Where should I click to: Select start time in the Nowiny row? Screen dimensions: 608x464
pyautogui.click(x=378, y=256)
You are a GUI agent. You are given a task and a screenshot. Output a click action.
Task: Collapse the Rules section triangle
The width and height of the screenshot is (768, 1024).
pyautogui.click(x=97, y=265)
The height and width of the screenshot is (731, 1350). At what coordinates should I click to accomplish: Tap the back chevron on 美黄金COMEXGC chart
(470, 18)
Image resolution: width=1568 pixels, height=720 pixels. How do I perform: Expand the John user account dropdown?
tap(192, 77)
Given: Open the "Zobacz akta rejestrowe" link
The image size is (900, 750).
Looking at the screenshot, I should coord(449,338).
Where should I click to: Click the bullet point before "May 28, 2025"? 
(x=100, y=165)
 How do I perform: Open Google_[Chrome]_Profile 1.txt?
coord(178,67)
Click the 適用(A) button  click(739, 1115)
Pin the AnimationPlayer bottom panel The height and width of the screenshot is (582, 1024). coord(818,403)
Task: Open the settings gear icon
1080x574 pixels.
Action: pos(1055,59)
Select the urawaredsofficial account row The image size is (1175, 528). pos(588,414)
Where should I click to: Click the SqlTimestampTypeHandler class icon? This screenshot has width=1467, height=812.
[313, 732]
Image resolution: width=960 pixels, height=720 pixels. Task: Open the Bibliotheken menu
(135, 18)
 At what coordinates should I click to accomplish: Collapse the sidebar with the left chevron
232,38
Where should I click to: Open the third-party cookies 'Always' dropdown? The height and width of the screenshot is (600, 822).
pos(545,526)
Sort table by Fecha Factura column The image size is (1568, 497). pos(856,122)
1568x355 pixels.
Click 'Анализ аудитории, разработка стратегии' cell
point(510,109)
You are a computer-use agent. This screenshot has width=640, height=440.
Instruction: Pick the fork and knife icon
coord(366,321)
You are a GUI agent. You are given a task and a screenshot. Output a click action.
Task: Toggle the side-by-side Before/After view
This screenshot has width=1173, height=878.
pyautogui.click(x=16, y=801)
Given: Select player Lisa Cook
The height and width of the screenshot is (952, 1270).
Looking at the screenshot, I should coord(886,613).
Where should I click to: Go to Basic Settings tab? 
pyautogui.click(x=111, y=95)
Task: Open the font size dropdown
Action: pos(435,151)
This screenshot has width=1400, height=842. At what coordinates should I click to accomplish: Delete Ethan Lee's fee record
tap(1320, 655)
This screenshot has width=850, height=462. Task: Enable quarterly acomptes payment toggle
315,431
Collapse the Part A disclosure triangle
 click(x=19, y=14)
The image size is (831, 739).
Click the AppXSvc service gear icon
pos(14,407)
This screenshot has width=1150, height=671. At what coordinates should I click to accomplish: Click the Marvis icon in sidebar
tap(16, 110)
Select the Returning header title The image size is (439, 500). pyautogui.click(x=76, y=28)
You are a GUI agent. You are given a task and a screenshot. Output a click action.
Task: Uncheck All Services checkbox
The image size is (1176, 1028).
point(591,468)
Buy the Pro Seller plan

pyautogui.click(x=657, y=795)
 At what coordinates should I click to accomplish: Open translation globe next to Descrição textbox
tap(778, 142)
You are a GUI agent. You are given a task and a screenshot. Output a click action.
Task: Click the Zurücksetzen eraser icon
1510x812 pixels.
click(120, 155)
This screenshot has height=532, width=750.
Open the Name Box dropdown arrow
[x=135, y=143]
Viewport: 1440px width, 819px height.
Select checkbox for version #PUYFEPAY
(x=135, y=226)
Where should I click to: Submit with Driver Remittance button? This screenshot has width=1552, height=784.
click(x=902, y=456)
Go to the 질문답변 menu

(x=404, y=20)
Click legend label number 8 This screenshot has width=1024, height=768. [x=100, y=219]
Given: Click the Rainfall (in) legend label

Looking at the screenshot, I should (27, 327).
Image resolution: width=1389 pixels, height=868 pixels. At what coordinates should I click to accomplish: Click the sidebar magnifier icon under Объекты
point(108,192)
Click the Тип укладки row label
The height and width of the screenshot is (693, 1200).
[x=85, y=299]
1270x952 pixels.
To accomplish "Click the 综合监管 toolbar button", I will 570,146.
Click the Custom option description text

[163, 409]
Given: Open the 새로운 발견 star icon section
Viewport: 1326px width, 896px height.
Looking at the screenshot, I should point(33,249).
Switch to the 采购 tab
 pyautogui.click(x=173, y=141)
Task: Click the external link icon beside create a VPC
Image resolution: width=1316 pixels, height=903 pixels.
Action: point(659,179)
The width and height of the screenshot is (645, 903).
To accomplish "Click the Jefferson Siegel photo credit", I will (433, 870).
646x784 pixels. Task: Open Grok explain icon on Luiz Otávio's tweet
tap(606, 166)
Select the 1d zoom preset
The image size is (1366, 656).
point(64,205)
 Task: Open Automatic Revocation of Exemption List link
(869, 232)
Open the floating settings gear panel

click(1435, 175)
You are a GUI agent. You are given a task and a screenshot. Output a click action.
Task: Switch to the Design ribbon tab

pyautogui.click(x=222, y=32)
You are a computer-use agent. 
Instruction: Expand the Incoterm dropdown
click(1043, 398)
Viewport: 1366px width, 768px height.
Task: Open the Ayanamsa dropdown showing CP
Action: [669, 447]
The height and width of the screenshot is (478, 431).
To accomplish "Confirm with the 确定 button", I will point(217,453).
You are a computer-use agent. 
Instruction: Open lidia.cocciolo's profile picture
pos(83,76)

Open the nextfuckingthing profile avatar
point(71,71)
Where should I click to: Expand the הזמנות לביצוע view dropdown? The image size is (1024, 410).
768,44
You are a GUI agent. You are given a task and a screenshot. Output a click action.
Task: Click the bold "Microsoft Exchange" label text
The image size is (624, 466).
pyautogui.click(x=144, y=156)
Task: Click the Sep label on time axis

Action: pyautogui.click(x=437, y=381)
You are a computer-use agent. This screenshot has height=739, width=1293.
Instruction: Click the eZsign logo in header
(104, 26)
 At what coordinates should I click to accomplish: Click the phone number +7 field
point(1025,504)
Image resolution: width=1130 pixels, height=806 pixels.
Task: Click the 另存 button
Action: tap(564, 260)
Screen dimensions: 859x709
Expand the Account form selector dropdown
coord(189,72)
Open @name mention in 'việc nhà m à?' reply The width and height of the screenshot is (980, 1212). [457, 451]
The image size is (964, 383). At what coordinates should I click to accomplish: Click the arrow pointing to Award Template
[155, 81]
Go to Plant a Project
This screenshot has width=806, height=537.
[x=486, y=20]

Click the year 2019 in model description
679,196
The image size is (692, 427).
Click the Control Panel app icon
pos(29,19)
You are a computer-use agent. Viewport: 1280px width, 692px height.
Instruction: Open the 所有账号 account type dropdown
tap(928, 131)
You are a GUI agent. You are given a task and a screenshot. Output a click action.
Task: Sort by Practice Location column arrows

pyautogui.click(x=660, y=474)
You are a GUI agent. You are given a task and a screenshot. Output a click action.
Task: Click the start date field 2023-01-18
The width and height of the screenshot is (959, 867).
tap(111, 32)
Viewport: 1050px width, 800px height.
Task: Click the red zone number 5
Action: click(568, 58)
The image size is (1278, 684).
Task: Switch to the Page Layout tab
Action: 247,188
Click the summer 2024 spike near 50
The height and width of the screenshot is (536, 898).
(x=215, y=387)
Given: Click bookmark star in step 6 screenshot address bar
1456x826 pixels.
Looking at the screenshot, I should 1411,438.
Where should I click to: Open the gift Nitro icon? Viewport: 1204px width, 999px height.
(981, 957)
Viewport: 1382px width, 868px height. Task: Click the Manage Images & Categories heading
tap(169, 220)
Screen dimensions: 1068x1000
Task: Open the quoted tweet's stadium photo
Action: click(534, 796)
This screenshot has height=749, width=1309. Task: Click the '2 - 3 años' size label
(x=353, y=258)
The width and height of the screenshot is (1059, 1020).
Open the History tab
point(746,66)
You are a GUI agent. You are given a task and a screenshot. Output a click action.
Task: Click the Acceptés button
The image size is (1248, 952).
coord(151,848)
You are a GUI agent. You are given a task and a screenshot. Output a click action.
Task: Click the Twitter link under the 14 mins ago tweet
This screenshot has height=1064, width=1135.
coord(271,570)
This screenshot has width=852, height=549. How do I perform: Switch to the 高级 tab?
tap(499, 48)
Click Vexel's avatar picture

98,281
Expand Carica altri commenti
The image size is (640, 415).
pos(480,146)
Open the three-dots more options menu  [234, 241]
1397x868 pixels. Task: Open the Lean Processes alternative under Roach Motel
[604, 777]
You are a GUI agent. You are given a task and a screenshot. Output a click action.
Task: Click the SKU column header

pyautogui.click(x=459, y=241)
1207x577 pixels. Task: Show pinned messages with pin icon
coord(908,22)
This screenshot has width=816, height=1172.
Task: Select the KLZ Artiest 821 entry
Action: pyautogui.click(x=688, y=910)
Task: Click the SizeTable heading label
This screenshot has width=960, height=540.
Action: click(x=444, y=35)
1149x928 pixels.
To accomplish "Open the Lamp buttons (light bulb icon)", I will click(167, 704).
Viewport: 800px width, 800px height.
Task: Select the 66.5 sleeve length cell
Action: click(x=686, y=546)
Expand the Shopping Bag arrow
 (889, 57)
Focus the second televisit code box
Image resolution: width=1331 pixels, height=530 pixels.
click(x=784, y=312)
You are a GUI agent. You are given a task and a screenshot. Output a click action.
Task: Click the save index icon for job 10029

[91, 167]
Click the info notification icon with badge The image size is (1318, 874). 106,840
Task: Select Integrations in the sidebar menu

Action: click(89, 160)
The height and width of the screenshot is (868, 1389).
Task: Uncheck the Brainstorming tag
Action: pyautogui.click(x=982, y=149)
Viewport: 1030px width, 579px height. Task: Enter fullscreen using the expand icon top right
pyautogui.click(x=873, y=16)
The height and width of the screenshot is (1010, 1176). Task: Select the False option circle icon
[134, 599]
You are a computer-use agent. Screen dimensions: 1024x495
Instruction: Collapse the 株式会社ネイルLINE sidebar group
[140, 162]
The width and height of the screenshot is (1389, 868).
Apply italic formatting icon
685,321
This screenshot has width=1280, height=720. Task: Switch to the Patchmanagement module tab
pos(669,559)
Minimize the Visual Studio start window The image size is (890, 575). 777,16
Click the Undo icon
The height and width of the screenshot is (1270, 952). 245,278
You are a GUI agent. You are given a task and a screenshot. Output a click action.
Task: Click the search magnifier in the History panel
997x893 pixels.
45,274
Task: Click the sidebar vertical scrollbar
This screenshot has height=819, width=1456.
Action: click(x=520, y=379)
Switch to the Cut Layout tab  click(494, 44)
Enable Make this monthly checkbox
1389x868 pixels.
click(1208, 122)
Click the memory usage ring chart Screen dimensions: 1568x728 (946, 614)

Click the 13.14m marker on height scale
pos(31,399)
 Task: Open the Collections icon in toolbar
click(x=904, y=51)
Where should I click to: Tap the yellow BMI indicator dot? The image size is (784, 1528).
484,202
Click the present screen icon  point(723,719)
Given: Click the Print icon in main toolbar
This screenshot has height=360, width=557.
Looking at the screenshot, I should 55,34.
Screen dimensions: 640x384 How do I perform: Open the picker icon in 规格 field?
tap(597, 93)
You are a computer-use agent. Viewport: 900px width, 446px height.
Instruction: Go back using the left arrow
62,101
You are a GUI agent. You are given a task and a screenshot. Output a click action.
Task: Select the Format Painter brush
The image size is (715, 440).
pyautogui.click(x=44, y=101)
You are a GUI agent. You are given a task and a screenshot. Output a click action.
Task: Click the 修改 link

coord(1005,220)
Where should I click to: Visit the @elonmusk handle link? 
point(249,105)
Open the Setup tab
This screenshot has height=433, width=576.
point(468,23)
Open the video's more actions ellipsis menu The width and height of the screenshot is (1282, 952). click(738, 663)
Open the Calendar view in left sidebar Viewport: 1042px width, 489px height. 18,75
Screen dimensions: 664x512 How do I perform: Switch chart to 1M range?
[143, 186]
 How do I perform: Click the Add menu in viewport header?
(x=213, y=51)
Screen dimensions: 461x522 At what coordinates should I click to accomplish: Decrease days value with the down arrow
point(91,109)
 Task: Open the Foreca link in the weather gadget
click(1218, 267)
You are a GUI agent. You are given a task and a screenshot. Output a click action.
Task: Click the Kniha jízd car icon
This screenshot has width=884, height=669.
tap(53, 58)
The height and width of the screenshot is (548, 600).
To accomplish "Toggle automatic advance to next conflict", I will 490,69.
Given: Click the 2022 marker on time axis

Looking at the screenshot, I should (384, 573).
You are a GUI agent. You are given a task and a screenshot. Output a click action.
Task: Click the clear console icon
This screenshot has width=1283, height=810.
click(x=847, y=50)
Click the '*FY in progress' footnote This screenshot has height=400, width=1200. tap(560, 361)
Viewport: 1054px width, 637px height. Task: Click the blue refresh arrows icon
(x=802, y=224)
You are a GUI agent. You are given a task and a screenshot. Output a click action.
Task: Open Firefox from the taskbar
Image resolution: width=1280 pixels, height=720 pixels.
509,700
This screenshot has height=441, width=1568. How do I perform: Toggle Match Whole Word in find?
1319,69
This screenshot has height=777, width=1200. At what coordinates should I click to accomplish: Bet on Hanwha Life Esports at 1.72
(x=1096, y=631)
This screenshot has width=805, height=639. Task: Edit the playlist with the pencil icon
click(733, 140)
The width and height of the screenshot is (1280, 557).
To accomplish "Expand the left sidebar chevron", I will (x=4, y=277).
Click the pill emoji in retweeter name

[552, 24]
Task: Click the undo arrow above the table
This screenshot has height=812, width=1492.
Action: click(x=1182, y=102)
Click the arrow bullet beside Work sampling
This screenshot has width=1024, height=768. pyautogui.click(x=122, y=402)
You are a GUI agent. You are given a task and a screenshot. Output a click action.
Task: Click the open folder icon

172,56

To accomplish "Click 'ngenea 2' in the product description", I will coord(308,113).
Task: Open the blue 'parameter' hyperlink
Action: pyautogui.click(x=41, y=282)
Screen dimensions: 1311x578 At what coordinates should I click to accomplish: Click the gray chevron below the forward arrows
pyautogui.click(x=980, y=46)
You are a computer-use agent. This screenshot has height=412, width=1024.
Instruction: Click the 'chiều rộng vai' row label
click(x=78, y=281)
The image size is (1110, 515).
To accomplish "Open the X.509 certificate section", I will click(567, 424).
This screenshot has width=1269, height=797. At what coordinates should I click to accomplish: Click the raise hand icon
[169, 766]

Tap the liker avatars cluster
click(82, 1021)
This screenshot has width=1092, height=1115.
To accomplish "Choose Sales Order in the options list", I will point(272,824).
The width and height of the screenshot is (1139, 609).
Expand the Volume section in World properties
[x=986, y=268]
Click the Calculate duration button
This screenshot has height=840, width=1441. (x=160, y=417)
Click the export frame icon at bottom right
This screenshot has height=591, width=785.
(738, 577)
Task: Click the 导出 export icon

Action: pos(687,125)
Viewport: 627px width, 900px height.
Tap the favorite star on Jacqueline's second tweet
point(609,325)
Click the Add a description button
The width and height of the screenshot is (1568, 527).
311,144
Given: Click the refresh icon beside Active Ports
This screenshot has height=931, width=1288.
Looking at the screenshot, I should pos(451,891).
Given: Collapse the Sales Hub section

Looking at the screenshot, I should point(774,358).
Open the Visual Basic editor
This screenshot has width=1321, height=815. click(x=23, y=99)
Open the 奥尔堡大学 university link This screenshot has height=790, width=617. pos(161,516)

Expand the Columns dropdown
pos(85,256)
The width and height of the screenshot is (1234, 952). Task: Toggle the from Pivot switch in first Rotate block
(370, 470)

*Set exercise:* Edit everything from the line that contains "Task: Select Integrations in the sidebar menu" down to the line that contains "pos(669,559)", replacing "italic" with "bold" and leaving all else unchanged.

*Response to the exercise:*
Task: Select Integrations in the sidebar menu

Action: click(89, 160)
The height and width of the screenshot is (868, 1389).
Task: Uncheck the Brainstorming tag
Action: pyautogui.click(x=982, y=149)
Viewport: 1030px width, 579px height. Task: Enter fullscreen using the expand icon top right
pyautogui.click(x=873, y=16)
The height and width of the screenshot is (1010, 1176). Task: Select the False option circle icon
[134, 599]
You are a computer-use agent. Screen dimensions: 1024x495
Instruction: Collapse the 株式会社ネイルLINE sidebar group
[140, 162]
The width and height of the screenshot is (1389, 868).
Apply bold formatting icon
685,321
This screenshot has width=1280, height=720. Task: Switch to the Patchmanagement module tab
pos(669,559)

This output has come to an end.